I’ve had cheesecake on my mind because my mom and I had a conversation a couple weeks ago. My mom made a comment that she went to a big chain restaurant out on Long Island, where apparently you have to display calorie counts on the menu. She noticed that the cheesecake on the dessert menu was fewer calories than the other cake options. This surprised me because I’ve always considered cheesecake to be an extra indulgent treat. But hey, I’ll take it!
Rather than making a full blown cheesecake, I had a meeting for school earlier this week, so I decided to make cream cheese brownies. And since we’re so close to Valentine’s Day, why not make them pink! (or at least pink, plus a little golden brown tint from the oven)

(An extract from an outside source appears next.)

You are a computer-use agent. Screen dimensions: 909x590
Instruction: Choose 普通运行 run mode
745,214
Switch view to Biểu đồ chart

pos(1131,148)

One of my friends made cream cheese brownie cupcakes for a team meeting a couple months ago, so I took that inspiration along with a recipe from the old reliable Smitten Kitchen. At the end of the day, all you need for great cream cheese brownies is a box brownie mix (I don’t make brownies from scratch), cream cheese, sugar, eggs, and vanilla. So worth it!
Cream Cheese Brownies
Yields 16 2 inch squares, Adapted from recipe on Smitten Kitchen
- Your favorite brownie mix (plus all of the ingredients needed for that)
- 8 oz cream cheese (room temp)
- 1/3 cup sugar
- 1/2 tsp vanilla
- 1 egg yolk
- dash salt
- 1/2 -1 cup mini chocolate chips
- red food coloring gel (optional)
- Preheat oven to 350, and prep an 8×8 pan with spray and/or parchment.
- Prepare the brownie batter according to the directions on the box. I usually make the “cakey” version rather than the “fudgy” version, which typically just takes an extra egg.
- In a separate bowl use an electric mixer to combine the cream cheese, sugar, egg yolk, vanilla, and salt until well combined. Add the food coloring if you want it to be pink. Fold in the mini chocolate chips.
- Pour the brownie batter into the pan. Put the cream cheese mixture on top of the brownie batter in blobs. You can swirl it a little to even out the top.
- Bake for 25-50 minutes until just lightly golden brown. Allow to cool and enjoy!